Functionalization of Au Eletrocatalysts by Imidazole Dithiocarbamate Derivatives: Exploring the Molecular Junction as Strategy for Electroreduction of Carbon Dioxide.

Abstract

The electrocatalytic reduction of carbon dioxide (CO2) is a key theme on the global research concerning stock and energy conversion. Due the multidisciplinary of the problem, these investigations apply concepts from different sciences. For instance, the functionalization of metallic surfaces by organic molecules is considered an elegant and efficient strategy to modulate the catalytic activity of electrodes. In this project is proposed the exploration of the CO2 electroreduction control in aqueous media by modify Au electrodes surfaces with dithiocarbamates (DTC) containing imidazole and aliphatic carbon chains. The strategy is based on: 1) Solid evidences that DTC (R2N-CS2-) form stronger interaction in metal surface than thiols (RSH), thermally more stable, more resistant to acid and basic pHs, and generate stronger electronic coupling; 2) Pyridine (pyr) anchored on Au electrode was reported to increase the selectivity of the electroreduction of CO2 to HCOO- owing the pyr/pyrH+ species (pKa ~ 5.2); 3) The imidazolium cation (ImNH+) in polymers, promotes the stabilization of the anion radical of carbon dioxide (CO2*-) and favor its electroreduction to CO; 4) The use of imidazole-DTC having aliphatic carbon chains (-CnH2n+1) with different lengths, provides a simple way to modulate the hydrophobic feature of the molecular junction on the metallic surface.

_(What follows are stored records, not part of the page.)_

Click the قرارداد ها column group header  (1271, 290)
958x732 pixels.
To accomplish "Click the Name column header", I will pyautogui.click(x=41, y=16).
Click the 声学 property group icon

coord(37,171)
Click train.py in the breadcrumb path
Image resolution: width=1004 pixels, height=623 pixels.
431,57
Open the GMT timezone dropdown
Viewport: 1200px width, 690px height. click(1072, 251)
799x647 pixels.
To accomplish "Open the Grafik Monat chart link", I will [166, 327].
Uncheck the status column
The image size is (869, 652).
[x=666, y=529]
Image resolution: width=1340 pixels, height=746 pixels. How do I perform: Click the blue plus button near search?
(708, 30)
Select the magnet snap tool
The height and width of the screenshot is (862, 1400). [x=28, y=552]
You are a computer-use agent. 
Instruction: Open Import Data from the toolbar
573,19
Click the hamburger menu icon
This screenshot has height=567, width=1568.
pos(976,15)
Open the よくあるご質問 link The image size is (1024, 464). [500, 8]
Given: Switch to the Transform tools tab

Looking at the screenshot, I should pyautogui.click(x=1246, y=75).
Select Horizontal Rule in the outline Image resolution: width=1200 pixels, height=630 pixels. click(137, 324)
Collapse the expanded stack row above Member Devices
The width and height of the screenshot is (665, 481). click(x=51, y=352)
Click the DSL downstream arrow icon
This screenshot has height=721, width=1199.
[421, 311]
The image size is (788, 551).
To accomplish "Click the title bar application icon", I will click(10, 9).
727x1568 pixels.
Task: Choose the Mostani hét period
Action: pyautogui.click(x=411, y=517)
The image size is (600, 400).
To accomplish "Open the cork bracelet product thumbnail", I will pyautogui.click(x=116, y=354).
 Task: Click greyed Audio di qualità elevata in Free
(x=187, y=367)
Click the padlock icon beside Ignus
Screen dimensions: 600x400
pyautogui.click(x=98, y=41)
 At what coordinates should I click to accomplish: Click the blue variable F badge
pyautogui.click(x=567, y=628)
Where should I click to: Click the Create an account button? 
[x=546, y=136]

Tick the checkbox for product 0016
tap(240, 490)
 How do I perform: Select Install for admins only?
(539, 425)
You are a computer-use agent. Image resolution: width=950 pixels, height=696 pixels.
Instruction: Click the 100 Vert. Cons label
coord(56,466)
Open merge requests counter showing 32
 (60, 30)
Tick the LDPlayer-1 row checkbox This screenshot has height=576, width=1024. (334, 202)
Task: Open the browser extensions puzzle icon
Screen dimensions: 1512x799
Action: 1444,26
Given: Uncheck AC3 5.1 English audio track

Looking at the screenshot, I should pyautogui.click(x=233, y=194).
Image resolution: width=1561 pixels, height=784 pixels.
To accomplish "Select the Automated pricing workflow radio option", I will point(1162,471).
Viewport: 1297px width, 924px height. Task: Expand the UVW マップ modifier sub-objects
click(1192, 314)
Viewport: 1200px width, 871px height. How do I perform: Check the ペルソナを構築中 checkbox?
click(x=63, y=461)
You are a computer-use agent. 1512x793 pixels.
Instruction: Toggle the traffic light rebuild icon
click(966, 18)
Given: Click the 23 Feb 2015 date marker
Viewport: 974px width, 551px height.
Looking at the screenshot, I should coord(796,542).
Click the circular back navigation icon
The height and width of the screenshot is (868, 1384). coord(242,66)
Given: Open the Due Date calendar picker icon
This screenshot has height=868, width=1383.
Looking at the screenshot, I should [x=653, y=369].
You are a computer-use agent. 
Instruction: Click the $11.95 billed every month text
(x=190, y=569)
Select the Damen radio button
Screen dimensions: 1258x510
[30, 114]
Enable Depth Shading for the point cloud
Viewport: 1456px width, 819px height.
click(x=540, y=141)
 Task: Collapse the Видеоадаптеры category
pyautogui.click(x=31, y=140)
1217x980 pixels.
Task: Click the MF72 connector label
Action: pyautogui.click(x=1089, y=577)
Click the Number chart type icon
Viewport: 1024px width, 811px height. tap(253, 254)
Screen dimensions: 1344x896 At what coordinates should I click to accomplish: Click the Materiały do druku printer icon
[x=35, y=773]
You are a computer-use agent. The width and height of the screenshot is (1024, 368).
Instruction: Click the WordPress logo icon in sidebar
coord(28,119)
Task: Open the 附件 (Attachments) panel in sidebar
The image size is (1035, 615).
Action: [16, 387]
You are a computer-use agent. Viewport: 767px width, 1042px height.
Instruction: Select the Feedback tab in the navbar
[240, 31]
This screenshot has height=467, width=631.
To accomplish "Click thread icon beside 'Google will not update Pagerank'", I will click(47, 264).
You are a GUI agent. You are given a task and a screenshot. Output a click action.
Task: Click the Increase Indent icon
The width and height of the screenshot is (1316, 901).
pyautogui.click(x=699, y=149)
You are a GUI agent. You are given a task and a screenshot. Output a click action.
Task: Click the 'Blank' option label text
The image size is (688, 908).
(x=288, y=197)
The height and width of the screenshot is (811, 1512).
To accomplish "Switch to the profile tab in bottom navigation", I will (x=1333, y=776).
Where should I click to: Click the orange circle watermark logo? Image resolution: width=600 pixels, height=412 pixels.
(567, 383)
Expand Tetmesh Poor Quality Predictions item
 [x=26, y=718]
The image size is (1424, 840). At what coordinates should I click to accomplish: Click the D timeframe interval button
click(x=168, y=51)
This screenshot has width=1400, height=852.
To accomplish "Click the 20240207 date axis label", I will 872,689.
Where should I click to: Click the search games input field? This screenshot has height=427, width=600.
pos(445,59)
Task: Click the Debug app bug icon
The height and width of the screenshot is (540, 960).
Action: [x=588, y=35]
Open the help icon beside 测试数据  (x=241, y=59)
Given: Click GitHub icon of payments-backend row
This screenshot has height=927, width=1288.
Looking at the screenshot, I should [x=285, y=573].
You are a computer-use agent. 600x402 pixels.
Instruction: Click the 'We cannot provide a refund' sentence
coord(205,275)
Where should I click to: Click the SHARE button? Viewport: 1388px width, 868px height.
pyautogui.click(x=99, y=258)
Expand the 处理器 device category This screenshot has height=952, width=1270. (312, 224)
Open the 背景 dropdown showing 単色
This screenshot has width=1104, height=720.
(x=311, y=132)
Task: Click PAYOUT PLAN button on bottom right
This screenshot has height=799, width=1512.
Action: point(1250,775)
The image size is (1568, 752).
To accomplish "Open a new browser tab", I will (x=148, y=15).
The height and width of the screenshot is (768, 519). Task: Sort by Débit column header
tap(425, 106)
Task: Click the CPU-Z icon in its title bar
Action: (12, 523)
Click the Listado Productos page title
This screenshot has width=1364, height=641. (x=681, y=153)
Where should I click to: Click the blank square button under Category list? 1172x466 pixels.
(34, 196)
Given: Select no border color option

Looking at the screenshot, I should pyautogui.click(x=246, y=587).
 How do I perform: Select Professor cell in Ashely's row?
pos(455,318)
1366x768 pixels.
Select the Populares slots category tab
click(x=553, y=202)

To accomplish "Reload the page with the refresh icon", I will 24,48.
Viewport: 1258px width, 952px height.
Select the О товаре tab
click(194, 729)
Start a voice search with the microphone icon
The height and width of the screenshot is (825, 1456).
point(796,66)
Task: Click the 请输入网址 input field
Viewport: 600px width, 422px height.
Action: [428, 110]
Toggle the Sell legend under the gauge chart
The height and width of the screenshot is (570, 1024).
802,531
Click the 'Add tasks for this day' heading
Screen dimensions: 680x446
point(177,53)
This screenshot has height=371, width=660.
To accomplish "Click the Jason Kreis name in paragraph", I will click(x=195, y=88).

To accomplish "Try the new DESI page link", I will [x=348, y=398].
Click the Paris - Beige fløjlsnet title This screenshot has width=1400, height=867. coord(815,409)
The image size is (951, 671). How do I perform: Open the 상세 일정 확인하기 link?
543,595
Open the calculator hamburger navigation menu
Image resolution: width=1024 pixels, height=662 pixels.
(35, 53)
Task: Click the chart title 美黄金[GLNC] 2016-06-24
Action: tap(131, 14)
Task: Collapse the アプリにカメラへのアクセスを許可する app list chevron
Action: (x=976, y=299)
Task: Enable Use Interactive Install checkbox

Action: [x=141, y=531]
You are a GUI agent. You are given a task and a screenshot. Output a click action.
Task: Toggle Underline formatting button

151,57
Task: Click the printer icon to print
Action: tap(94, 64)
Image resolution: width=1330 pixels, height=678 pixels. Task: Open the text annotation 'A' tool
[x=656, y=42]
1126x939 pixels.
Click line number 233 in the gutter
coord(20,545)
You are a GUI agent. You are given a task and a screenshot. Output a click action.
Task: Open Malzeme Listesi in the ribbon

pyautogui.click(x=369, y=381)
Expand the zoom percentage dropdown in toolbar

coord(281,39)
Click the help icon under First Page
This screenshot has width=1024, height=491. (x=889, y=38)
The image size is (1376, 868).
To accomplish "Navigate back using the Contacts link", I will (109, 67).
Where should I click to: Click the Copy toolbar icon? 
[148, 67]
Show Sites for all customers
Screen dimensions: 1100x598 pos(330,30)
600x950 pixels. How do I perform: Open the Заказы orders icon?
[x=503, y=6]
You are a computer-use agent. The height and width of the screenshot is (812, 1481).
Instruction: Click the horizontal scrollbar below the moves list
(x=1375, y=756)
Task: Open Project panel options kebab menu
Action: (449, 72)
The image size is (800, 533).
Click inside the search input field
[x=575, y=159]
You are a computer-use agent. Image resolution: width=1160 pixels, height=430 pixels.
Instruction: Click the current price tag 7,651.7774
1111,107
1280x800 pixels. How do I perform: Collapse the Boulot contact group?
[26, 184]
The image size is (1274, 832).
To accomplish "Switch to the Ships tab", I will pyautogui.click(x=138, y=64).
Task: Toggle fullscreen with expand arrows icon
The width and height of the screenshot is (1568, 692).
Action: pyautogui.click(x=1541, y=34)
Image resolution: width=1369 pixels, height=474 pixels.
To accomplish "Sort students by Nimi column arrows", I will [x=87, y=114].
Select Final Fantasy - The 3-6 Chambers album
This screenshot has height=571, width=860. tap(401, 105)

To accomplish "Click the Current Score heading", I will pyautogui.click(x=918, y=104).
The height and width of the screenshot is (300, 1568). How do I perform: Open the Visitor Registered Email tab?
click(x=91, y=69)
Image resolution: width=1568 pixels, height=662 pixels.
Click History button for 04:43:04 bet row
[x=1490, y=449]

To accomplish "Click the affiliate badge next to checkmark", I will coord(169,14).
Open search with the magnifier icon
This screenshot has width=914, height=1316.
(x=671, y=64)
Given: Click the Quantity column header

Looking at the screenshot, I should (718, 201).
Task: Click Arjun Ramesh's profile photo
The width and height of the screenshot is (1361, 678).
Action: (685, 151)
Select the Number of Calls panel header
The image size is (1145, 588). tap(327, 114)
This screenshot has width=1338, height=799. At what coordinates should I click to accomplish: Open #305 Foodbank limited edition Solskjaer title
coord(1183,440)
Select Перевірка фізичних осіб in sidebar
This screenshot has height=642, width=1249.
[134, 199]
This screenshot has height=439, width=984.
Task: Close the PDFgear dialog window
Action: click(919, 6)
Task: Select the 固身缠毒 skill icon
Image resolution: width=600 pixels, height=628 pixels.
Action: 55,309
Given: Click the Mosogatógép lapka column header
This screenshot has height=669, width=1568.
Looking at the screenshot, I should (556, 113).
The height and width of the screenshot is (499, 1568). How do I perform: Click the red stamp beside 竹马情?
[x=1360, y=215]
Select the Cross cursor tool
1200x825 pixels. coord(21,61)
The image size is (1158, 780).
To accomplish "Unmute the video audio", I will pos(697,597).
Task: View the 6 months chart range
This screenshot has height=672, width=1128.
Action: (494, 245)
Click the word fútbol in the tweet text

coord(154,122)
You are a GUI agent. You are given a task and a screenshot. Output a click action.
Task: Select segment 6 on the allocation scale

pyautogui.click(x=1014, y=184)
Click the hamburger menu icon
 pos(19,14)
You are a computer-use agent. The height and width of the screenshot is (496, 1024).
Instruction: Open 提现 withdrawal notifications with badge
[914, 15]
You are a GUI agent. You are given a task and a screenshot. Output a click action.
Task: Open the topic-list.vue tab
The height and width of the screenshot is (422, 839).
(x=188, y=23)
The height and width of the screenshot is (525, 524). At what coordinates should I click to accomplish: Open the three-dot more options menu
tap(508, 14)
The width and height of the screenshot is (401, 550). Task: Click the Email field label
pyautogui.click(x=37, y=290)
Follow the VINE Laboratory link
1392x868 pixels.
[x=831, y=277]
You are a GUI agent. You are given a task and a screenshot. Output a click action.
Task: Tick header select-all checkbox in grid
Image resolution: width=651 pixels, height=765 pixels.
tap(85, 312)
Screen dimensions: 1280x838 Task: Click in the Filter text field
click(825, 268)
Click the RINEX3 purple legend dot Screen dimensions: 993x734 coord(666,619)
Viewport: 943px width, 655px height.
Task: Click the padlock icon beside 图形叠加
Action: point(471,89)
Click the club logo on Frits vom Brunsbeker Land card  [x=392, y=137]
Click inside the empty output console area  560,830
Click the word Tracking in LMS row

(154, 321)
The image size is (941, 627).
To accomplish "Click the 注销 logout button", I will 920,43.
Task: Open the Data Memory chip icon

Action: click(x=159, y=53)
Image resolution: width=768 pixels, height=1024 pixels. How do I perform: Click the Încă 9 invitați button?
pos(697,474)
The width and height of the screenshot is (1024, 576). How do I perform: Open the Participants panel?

Such strategy might be used to control the access of H+ ions to the surface and consequentially the generation of H2 and other hydrogenated products, like HCOO-. The Au electrocatalysts containing DTCs derivatives of the methylamine Imidazole-CnH2n+1 (n = 0, 5 e 8) will be synthesized in the laboratory and faradic efficiencies will be calculated by means of the determination of the reaction products in on-line and in-line experiments, via mass spectrometry and gas chromatography, respectively.